# Model 3 at the Drive-In Movies



## Maevra

Husband and I recently went to a drive-in movie theater in the Model 3 and found it a very cool experience. I was honestly apprehensive because I've heard from Model S owners that they had issues with the headlights not staying off or the MCU shutting down in the middle of the movie etc., so it was a bit of a gamble. Thankfully, it seems the 3 is an ideal car to take to on movie date night. 

We simply pulled up to a parking spot, put the car in Park and manually turned off the exterior and interior lights. The screen was always on and set to night mode. I think we also could have put it into screen cleaning mode to minimize the lights even more, but honestly didn't feel like it was necessary.

However, we did have to manually turn off the auto-wipers as they would go off every few seconds, perhaps due to the combo of the angle of the screen + lights + dust particles on the windshield.

I still think the FM radio UI could use some improvement, but we were able to tune in to the movie's channel and the quality of the sound was great! Definitely glad we have the premium sound in the car for this.

We used the seat heaters and HVAC on and off throughout, and lost about 5 miles in 2.5 hours total with the HVAC + media on. Car never went to sleep or shut down, though we were poking the screen every so often to adjust the heater temps.

Overall, pretty cool experience!


----------



## ng0

Maevra said:


> Husband and I recently went to a drive-in movie theater in the Model 3 and found it a very cool experience. I was honestly apprehensive because I've heard from Model S owners that they had issues with the headlights not staying off or the MCU shutting down in the middle of the movie etc., so it was a bit of a gamble. Thankfully, it seems the 3 is an ideal car to take to on movie date night.
> 
> We simply pulled up to a parking spot, put the car in Park and manually turned off the exterior and interior lights. The screen was always on and set to night mode. I think we also could have put it into screen cleaning mode to minimize the lighst even more, but honestly didn't feel like it was necessary.

** ENTRIES SHOWN **
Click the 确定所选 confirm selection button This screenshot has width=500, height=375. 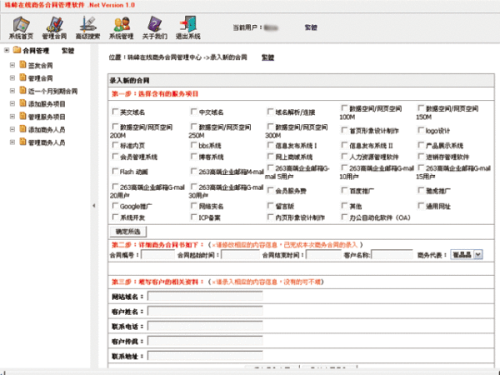[x=128, y=231]
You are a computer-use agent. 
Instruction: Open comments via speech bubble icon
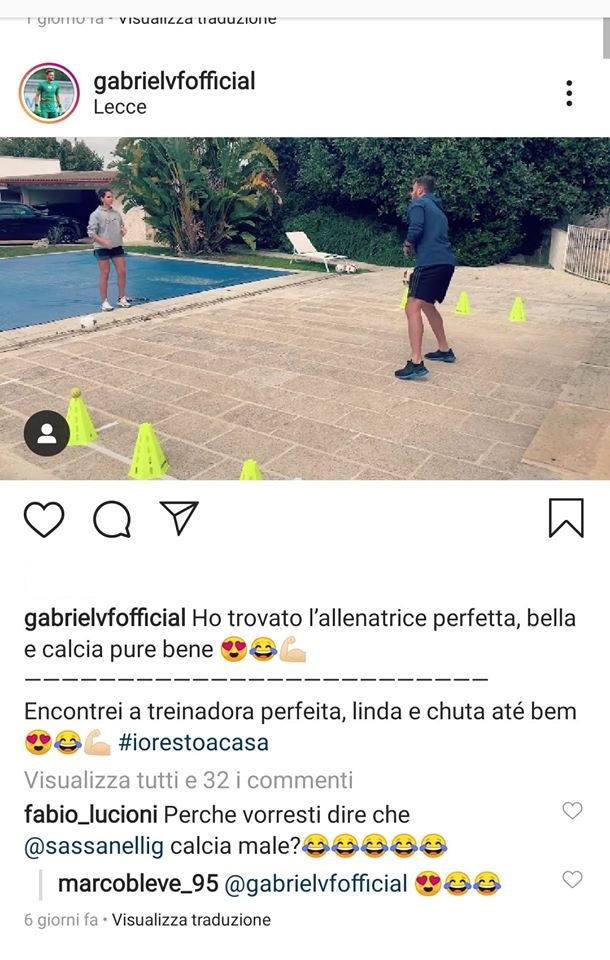click(x=112, y=519)
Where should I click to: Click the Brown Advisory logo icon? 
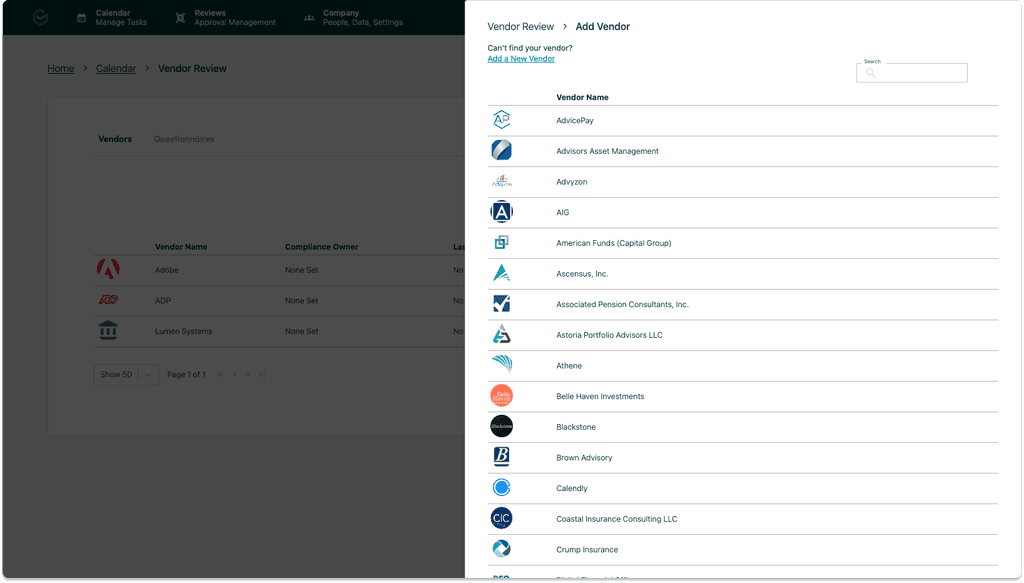pos(501,457)
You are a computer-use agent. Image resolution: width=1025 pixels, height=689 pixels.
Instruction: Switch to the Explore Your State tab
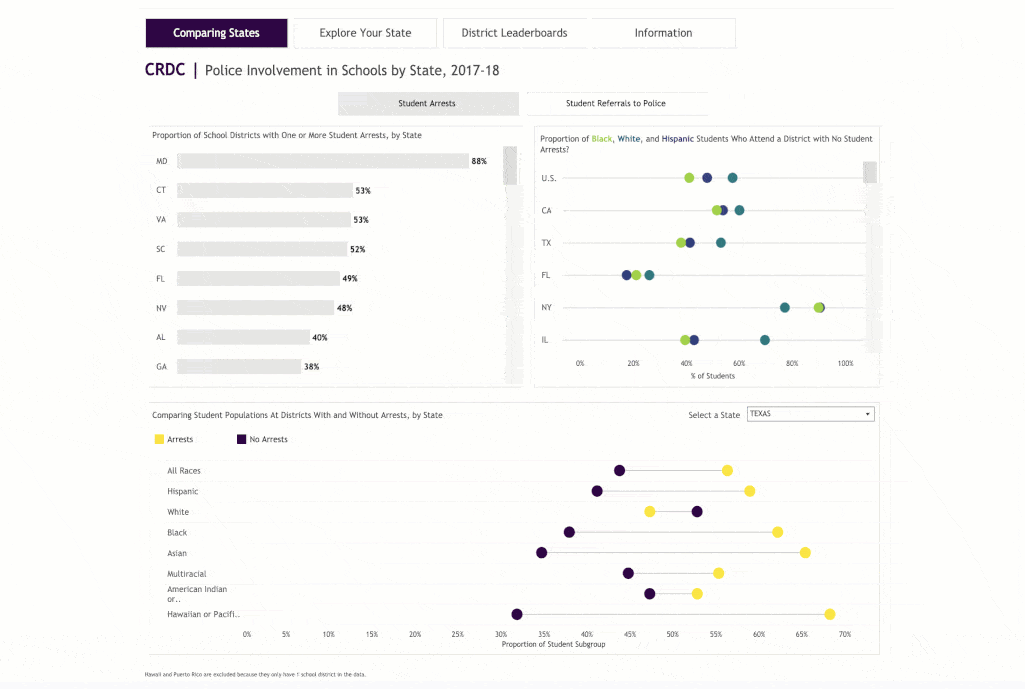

** STATED EXERCISE 1 **
Change "seat heaters" to "heated seats" in the drive-in thread, starting with "I still think" and going on through "the heater temps.", and give that passage again.
** STATED EXERCISE 2 **
Decide whether each statement agrees with the drive-in thread, answering yes or no and quoting the words that settle it: (a) The wipers had to be switched off by hand. (b) The screen was put into screen cleaning mode. (c) The car went to sleep during the movie.
The lines have no connection to the drive-in thread.

** WORKED SOLUTION 1 **
I still think the FM radio UI could use some improvement, but we were able to tune in to the movie's channel and the quality of the sound was great! Definitely glad we have the premium sound in the car for this.

We used the heated seats and HVAC on and off throughout, and lost about 5 miles in 2.5 hours total with the HVAC + media on. Car never went to sleep or shut down, though we were poking the screen every so often to adjust the heater temps.

** WORKED SOLUTION 2 **
(a) Yes: "we did have to manually turn off the auto-wipers"
(b) No: "I think we also could have put it into screen cleaning mode to minimize the lights even more, but honestly didn't feel like it was necessary."
(c) No: "Car never went to sleep or shut down"